INSTRUCTIONS FOR THE TASK:
Reproduce the rows below word for word, starting at the first line and stopping after the line that contains "Screen dimensions: 1326x896". Omit the pictures from your copy.

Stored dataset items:
## Start

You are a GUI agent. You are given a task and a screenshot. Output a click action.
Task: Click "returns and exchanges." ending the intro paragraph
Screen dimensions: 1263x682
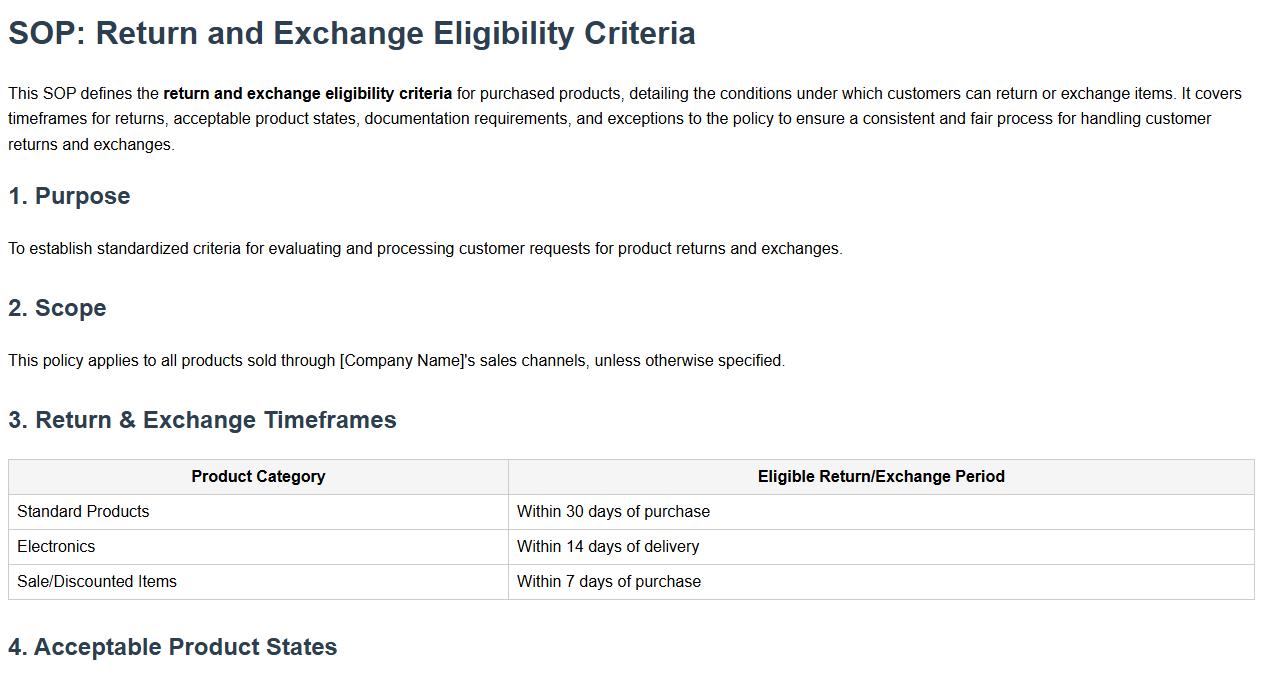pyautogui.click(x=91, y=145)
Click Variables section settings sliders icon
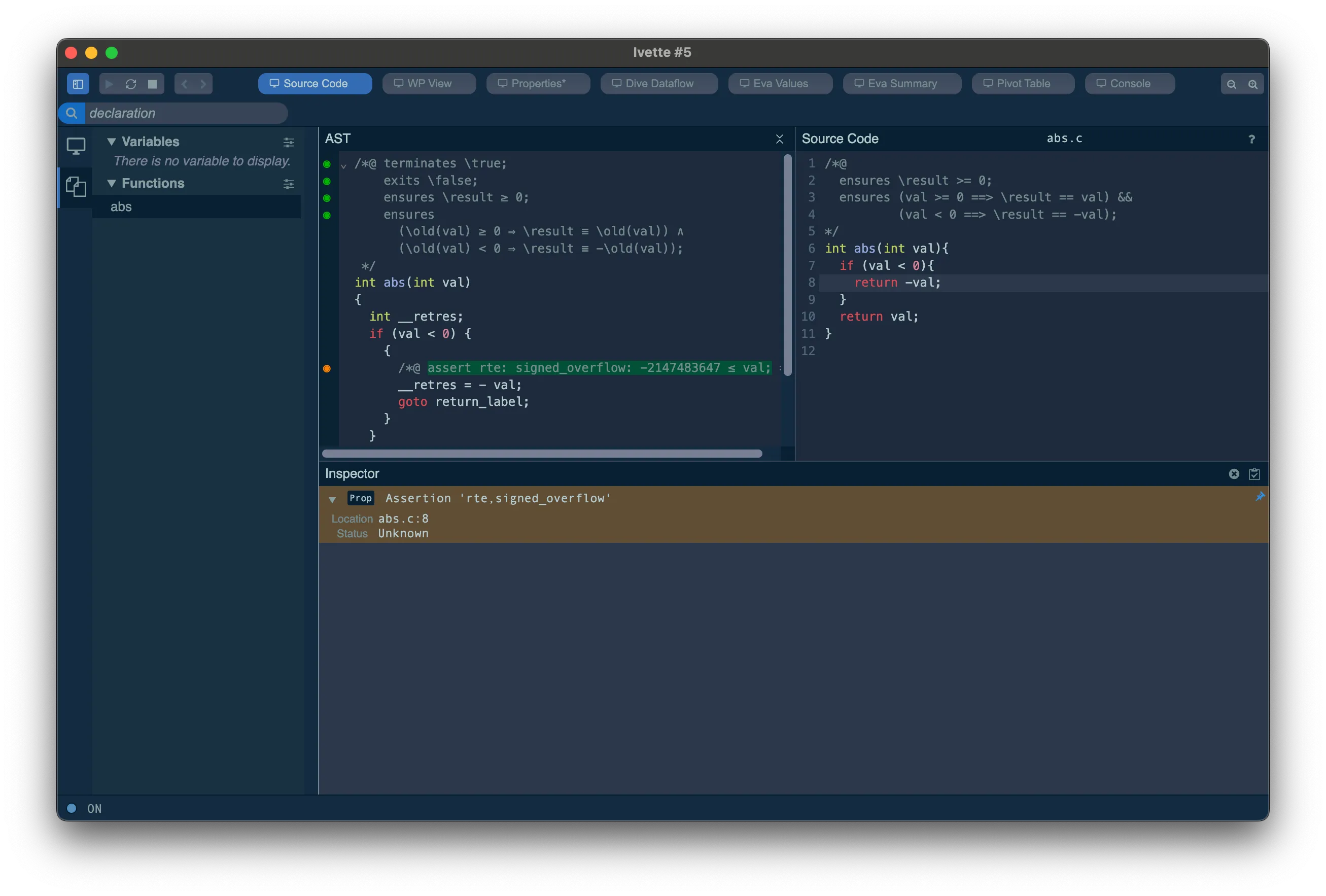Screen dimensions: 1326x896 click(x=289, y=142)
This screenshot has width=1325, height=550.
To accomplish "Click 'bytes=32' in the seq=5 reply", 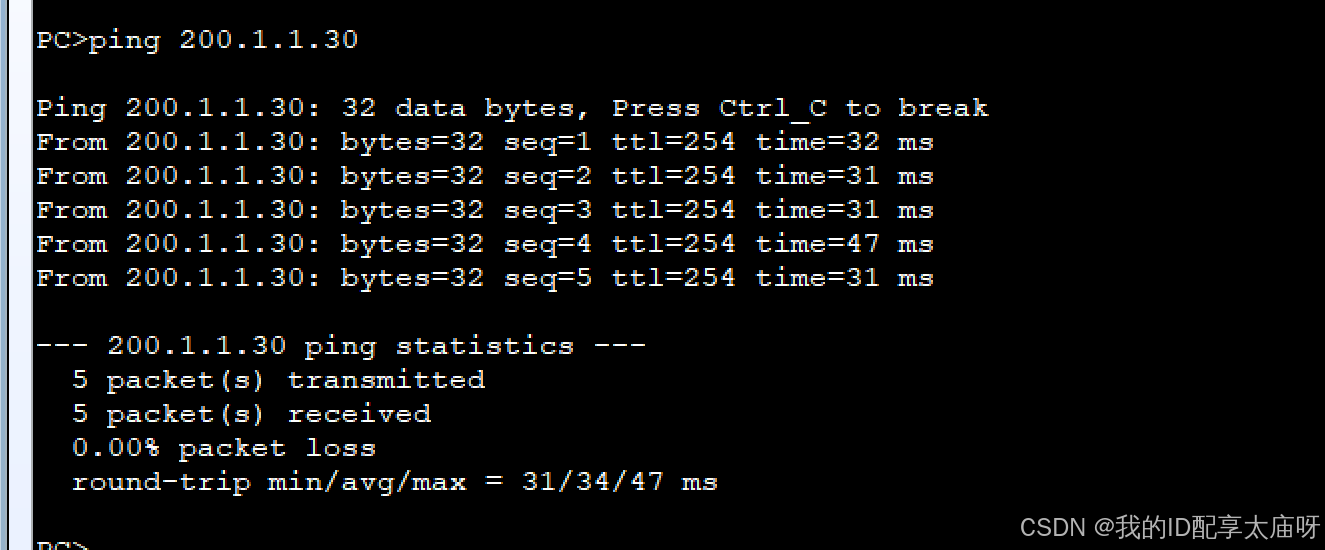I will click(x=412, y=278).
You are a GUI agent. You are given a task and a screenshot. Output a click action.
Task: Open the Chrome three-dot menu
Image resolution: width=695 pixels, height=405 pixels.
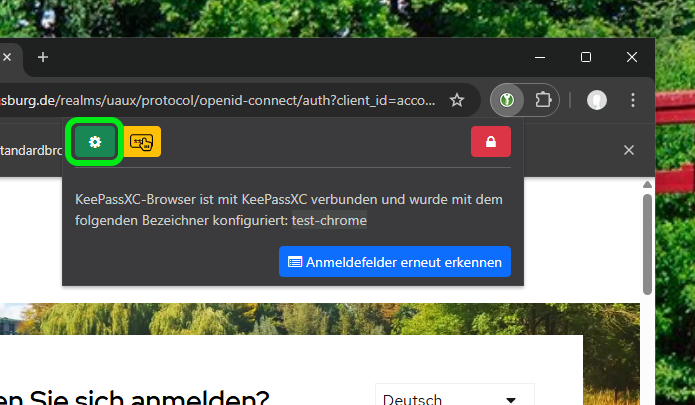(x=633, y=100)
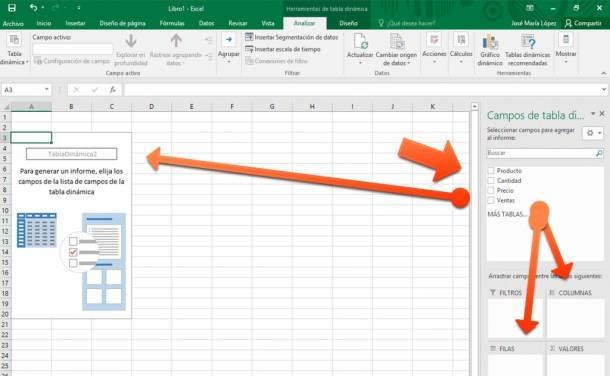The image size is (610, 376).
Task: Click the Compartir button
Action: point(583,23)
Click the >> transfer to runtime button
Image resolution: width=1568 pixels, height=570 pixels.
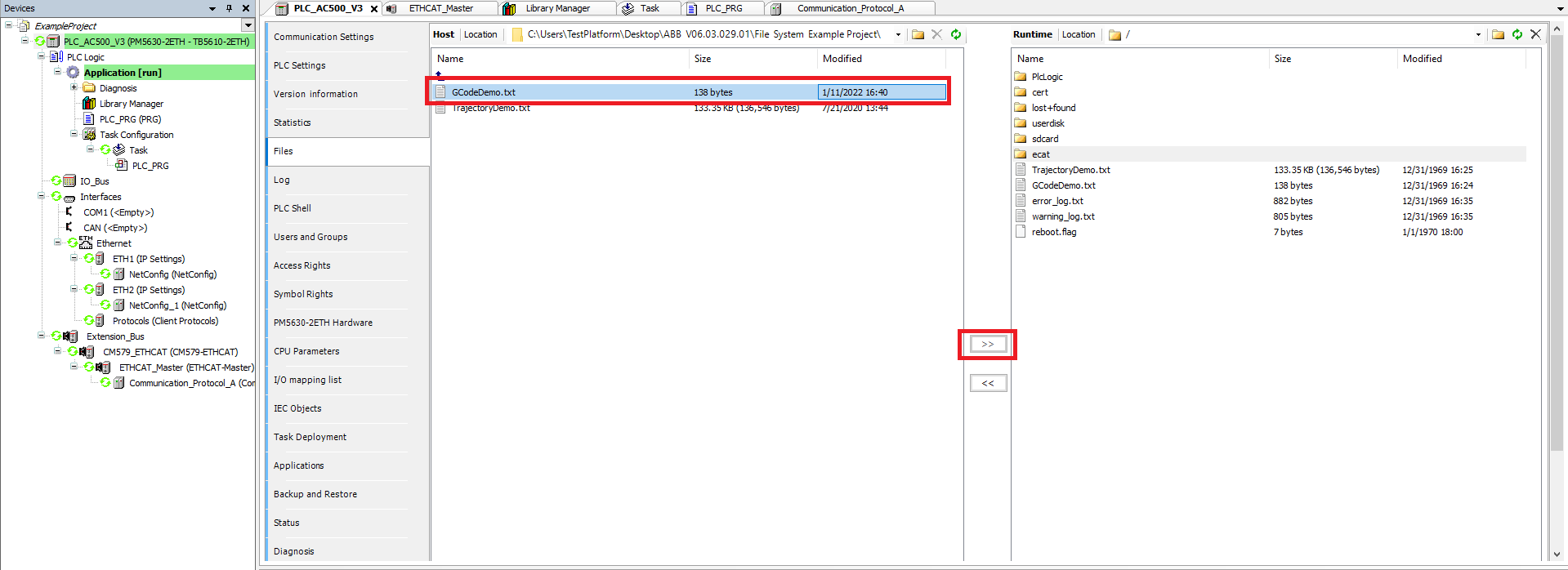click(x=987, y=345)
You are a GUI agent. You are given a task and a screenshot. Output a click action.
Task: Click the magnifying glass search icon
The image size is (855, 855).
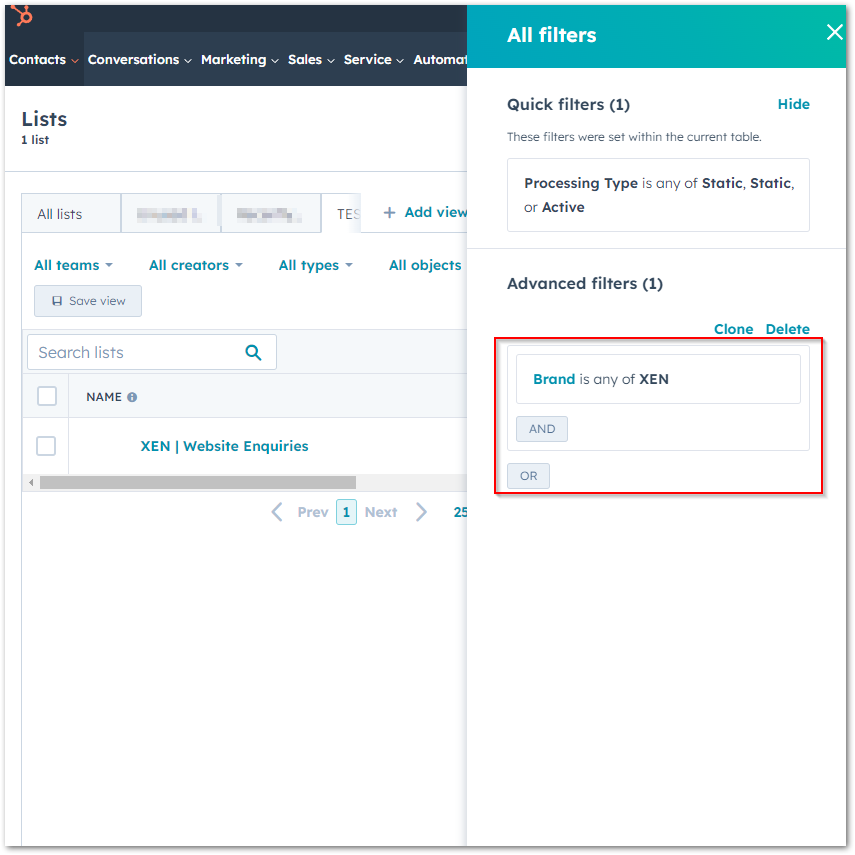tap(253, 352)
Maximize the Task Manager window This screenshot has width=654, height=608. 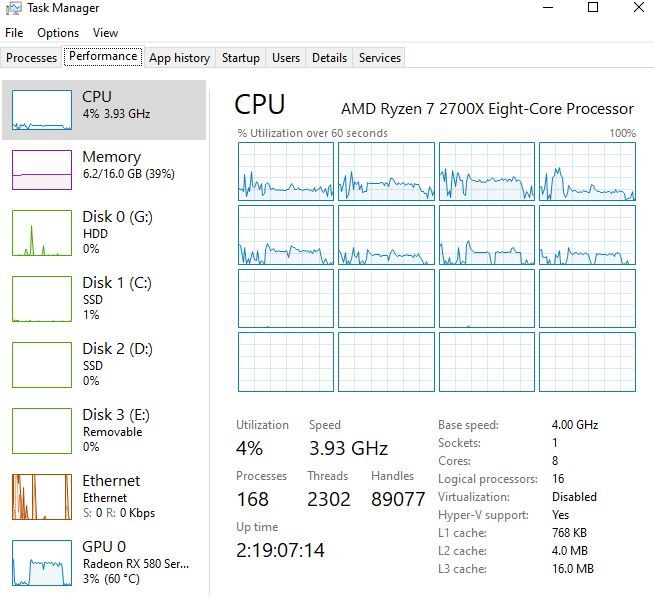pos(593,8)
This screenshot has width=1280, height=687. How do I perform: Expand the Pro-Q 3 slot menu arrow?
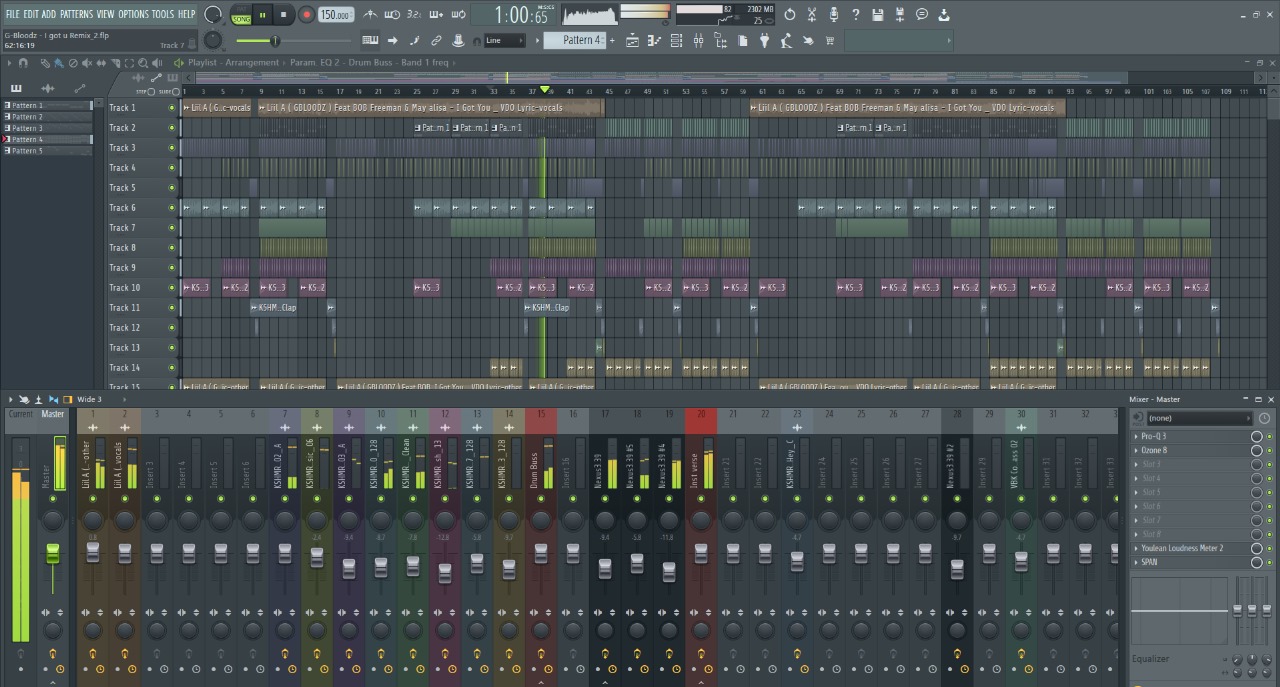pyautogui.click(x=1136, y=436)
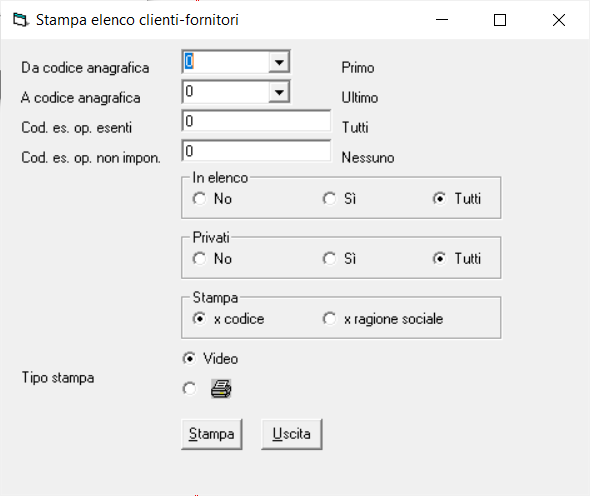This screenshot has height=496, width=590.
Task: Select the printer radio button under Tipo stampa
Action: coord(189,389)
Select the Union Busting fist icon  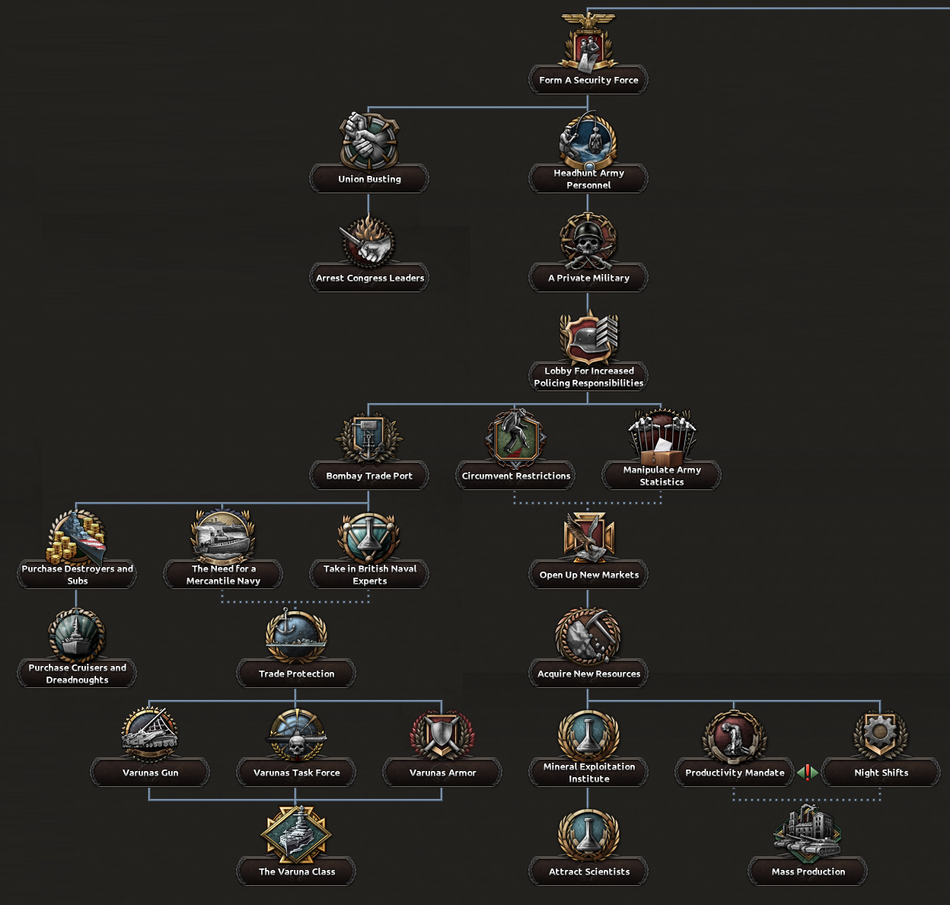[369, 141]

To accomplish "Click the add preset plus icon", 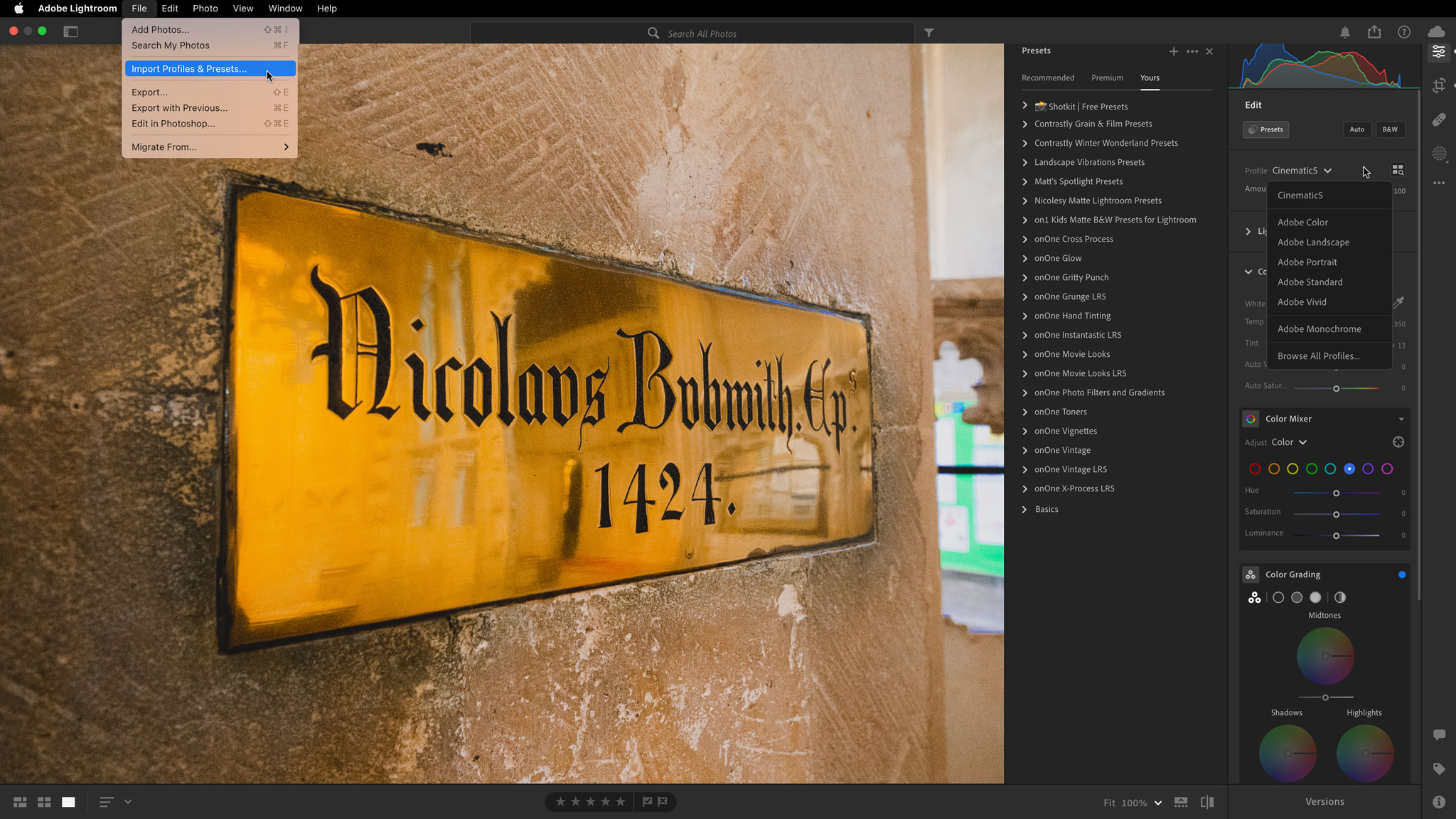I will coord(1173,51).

## End

EXPECTED OUTPUT:
You are a GUI agent. You are given a task and a screenshot. Output a click action.
Task: Click "returns and exchanges." ending the intro paragraph
Screen dimensions: 1263x682
pyautogui.click(x=91, y=145)
Click Variables section settings sliders icon
Screen dimensions: 1326x896 click(x=289, y=142)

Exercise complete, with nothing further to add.